Item coordinate data:
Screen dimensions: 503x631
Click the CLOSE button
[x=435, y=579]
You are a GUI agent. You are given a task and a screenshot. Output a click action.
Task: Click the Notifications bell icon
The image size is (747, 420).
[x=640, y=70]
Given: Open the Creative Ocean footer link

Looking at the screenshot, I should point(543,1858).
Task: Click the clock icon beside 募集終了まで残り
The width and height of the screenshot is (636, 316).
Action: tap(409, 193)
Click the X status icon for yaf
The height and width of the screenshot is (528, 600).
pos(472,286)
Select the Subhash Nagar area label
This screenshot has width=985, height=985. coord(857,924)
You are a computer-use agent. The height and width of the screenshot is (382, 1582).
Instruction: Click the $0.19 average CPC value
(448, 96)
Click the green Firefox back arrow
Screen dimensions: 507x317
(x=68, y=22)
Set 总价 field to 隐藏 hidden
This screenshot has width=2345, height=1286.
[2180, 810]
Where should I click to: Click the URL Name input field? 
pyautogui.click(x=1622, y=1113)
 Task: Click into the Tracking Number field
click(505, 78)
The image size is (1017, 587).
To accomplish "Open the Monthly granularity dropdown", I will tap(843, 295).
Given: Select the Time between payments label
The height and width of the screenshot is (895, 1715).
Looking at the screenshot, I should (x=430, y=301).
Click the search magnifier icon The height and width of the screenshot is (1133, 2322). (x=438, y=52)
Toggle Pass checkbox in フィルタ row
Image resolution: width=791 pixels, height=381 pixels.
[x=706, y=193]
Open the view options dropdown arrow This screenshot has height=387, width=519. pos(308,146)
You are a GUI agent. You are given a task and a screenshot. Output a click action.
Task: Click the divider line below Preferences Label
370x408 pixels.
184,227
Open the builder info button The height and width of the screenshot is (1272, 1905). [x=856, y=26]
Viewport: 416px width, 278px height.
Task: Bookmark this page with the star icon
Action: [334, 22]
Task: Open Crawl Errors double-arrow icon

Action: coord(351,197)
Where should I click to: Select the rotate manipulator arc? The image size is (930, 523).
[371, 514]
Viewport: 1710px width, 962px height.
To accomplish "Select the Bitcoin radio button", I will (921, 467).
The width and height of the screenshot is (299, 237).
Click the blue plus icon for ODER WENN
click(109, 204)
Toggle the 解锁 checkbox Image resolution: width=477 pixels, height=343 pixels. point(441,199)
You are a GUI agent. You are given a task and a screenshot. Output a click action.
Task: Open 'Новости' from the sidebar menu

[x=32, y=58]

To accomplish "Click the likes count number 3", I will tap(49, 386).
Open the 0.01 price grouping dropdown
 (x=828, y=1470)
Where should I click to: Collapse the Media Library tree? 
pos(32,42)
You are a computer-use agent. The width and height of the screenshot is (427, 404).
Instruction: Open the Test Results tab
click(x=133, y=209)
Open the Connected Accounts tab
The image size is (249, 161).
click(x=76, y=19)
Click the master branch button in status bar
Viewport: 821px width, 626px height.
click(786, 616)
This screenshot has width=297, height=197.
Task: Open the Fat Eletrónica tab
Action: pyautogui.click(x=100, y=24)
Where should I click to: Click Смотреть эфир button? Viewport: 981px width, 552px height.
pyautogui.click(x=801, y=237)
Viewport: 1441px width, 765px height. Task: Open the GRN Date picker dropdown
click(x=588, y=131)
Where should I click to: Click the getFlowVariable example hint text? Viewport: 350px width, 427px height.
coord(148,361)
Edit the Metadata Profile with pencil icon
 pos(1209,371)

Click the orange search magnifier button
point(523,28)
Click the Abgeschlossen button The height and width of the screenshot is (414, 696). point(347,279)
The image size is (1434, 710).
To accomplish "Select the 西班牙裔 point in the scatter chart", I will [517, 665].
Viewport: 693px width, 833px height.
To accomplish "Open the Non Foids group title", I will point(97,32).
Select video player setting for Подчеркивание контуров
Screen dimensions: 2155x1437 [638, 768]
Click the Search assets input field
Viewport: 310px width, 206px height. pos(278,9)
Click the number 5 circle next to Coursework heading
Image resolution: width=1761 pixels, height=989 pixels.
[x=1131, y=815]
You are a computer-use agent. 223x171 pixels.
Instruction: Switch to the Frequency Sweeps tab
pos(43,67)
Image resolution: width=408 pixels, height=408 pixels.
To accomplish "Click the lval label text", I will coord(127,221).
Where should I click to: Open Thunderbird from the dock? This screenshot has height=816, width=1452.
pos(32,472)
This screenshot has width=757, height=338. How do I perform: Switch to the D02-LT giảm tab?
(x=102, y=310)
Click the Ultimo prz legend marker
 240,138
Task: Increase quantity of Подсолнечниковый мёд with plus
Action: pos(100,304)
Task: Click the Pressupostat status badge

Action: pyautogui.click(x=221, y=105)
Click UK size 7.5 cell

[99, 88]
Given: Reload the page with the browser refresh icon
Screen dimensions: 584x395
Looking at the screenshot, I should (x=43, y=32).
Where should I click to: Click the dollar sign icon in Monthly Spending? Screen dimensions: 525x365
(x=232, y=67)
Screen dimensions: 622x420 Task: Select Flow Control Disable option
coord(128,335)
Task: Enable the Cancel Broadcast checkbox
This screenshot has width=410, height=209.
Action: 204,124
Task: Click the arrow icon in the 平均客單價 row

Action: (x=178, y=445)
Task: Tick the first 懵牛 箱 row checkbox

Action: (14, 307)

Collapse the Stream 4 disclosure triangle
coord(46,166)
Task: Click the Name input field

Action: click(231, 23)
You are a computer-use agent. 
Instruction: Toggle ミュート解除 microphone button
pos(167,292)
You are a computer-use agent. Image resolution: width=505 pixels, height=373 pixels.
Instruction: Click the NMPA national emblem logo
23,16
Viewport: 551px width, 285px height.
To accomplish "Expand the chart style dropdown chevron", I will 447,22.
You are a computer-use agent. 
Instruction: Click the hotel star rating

:: Short task ::
From the entries above, pick out every line that contains the word "will", treating uppercase and lowercase as different, and copy each one.

:: Task answer ::
To accomplish "Open the Monthly granularity dropdown", I will tap(843, 295).
To accomplish "Select the Bitcoin radio button", I will (921, 467).
To accomplish "Click the likes count number 3", I will tap(49, 386).
To accomplish "Select the 西班牙裔 point in the scatter chart", I will [517, 665].
To accomplish "Open the Non Foids group title", I will point(97,32).
To accomplish "Click the lval label text", I will coord(127,221).
To accomplish "Expand the chart style dropdown chevron", I will 447,22.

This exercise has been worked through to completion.